Musician Michael Jordan’s music is difficult to describe. It’s the kind you can feel in the floorboards. Maybe heady is right. Moody. Moving.

He has 40 years of life behind him, part of it spent on the streets, and he shares some of this in songs that feel almost epic - growing slowly, building, while he beats on the body of the guitar in his lap.

“I love physicality. The guitar, the way I play. I enjoy fighting, wrestling.” He stresses he doesn’t want to hurt anyone, it’s not about that. But he sees violence in these things.

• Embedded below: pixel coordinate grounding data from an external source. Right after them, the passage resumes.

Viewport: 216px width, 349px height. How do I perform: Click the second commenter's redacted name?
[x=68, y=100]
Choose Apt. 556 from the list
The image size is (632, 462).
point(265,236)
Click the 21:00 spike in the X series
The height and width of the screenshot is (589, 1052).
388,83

“It’s violence on an individual level,” he explains. “Rock climbing can be violent. I’m 300 feet off the ground, I’m grabbing a crimp and it’s slicing my fingers, I’m bleeding, and I’m fighting through this thing. It’s a battle. There is violence in there. Maybe it’s just directed towards myself but it is violent.”

“Same thing with guitar. I’ve had my fingers ripped open,” he says, including during his many years street performing.

By the time Michael was 24, he says he’d been homeless numerous times.

“It was really, really cold. My fingers were split open because I was street performing outside of Whole Foods [in Asheville] and playing on my lap. My fingers were…bleeding and I was supergluing them shut.”

He recounts that a couple of hippie friends and a dude named Sparrow hit him up to go to Key West, suggesting they should street perform all the way down.

He says they climbed on top of his 1984 Astro Van, sat crosslegged and had a powwow to discuss the plan. Their first stop - St. Augustine, where they slept on the beach and played at a nearby farmers market before heading out.

While in St. Augustine, the owner of a frozen yogurt shop offered Michael a free home if he agreed to play outside the business. But when Michael’s Miami trip fell apart and he moved down from Asheville a week later, the owner told him the house didn’t have plumbing or electricity.

“So that’s the reason I came to St. Augustine,” Michael says. “The reason I stayed - there was a girl who worked at that frozen yogurt shop. The very first time I came here, I’d met her. Olivia,” Michael recounts. He says they became friends while he was street performing.

Eventually the musician ended up living in the woods off West King behind Broudy’s liquor store with his dog, whom he’d named Chaos.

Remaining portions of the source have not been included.